Assuming arguendo that plaintiff had pled sufficient factual and legal bases against defendant, his claims against the United States nonetheless fail. The United States possesses sovereign immunity from suit against itself or one of its agencies for money damages, except to the extent that it expressly consents to suit. Dalehite v. United States, 346 U.S. 15, 30 (1953). Sovereign immunity bars a suit against the United States and its agencies except upon consent, which must be clear and unequivocal. United States v. Mitchell, 445 U.S. 535, 538 (1980) (citation omitted). A waiver of sovereign immunity "must be unequivocally expressed in statutory text, and [it cannot] be implied." Lane v. Pena, 518 U.S. 187, 192 (1996) (citations omitted). Plaintiff has neither pled nor established that defendant has expressly consented to damages suits for constitutional violations.

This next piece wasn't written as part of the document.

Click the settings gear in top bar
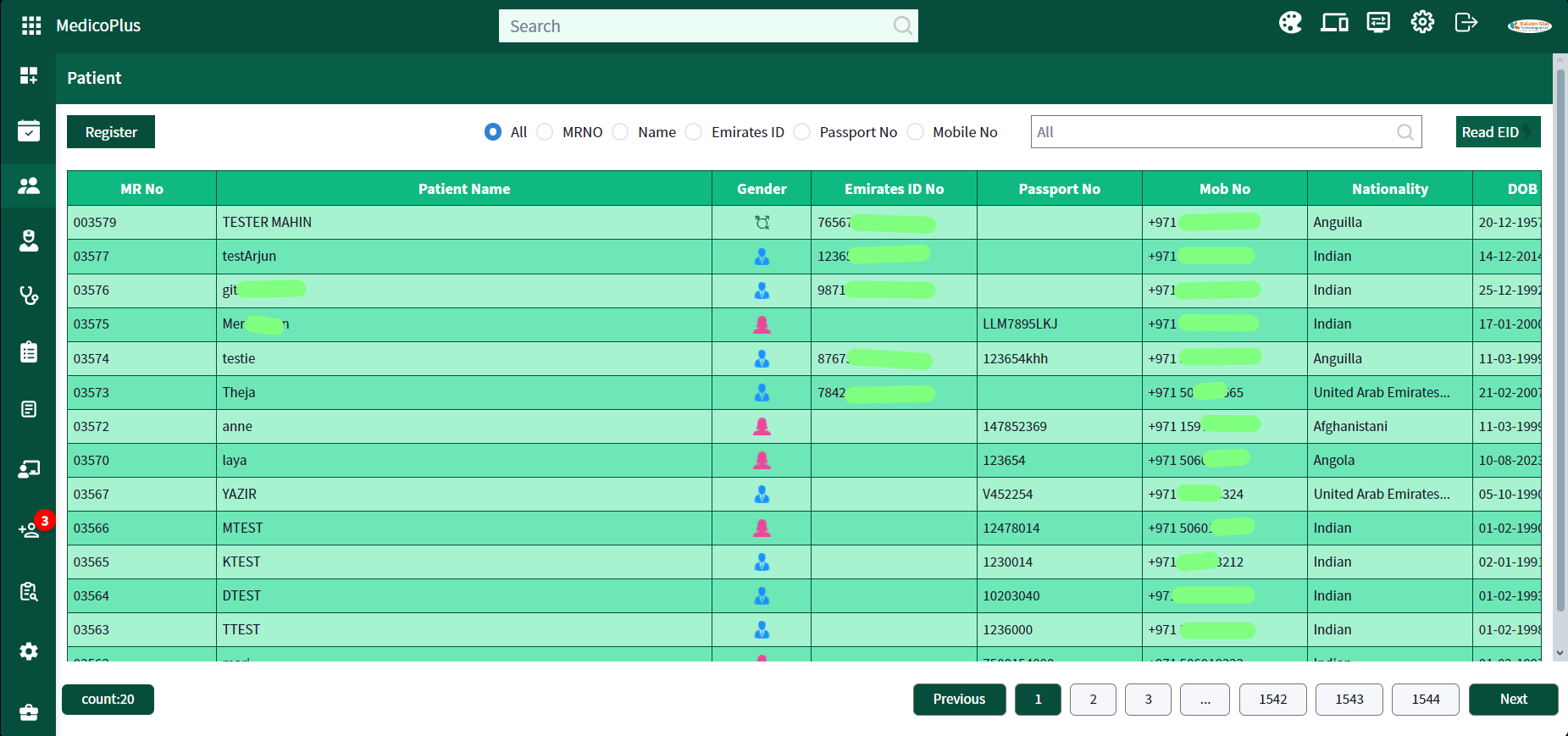Viewport: 1568px width, 736px height. (1422, 23)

Further, to the extent that plaintiff attempts to sue the judges who presided over his trial and appeal, his claims must also fail; the claims, as pled, are protected under the doctrine of judicial immunity. Federal judges are immune from suits for money damages for "all actions taken in the judge's judicial capacity, unless these actions are taken in the complete absence of all jurisdiction." Sindram v. Suda, 986 F.2d 1459, 1460 (D.C. Cir. 1993) (per curiam); see also Mireles v. Waco, 502 U.S. 9, 9-10 (1991) (acknowledging line of Supreme Court precedents holding that a "judge is immune from a suit for constitutional claims for money damages"). Moreover, "a judge will not be deprived of immunity because the action he took was in error, was done maliciously, or was in excess of his authority." Stump v. Sparkman, 435 U.S. 349, 356 (1978) (citation omitted).

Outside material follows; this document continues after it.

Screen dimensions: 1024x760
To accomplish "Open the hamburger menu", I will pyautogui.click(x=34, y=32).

To the extent that plaintiff seeks to revisit the other federal courts' decisions, this court also lacks jurisdiction. See 28 U.S.C. §§ 1331, 1332 (general jurisdictional provisions); Panko v. Rodak, 606 F. 2d 168, 171 n.6 (7th Cir. 1979) ("[I]t it seems axiomatic that a lower court may not order the judges or officers of a higher court to take an action."), cert. denied, 444 U.S. 1081 (1980); United States v. Choi, 818 F. Supp. 2d 79, 85 (D.D.C. 2011) (stating that federal district courts "generally lack[] appellate jurisdiction over other judicial bodies, and cannot exercise appellate mandamus over other courts") (citing Lewis v. Green, 629 F. Supp. 546, 553 (D.D.C. 1986)); Fleming v. United States, 847 F. Supp. 170, 172 (D.D.C. 1994) (applying District of Columbia Court of Appeals v. Feldman, 460 U.S. 462, 482 (1983), and Rooker v. Fidelity Trust Co., 263 U.S. 413, 415, 416 (1923)), aff'd, No. 94-5079, 1994 WL 474995 (D.C. Cir. 1994), cert. denied, 513 U.S. 1150 (1995).

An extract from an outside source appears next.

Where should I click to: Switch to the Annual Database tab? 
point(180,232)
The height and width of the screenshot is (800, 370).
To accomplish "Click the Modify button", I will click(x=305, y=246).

Lastly, his constitutional claims for monetary damages are barred by Heck v. Humphrey, 512 U.S. 477 (1994). In Heck, the Supreme Court held that a litigant convicted of a crime may not recover damages pursuant to 42 U.S.C. § 1983 for "harm caused by actions whose unlawfulness would render [his] conviction or sentence invalid." Id. at 486. An exception to this prohibition exists if a plaintiff can "prove that the conviction or sentence has been reversed on direct appeal, expunged by executive order, declared invalid by a state tribunal authorized to make such determination, or called into question by a federal court's issuance of a writ of habeas corpus, 28 U.S.C. § 2254." Id. at 486-87. Heck's holding that a litigant may not recover damages under § 1983 which would render his conviction or sentence invalid is also applicable to Bivens actions. See Williams v. Hill, 74 F.3d 1339, 1340-41 (D.C. Cir. 1996) (per curiam). Plaintiff claims no injury apart from his conviction and sentencing. If judgment is granted in his favor, it "would necessarily imply the invalidity of his conviction." Heck, 512 U.S. at 487.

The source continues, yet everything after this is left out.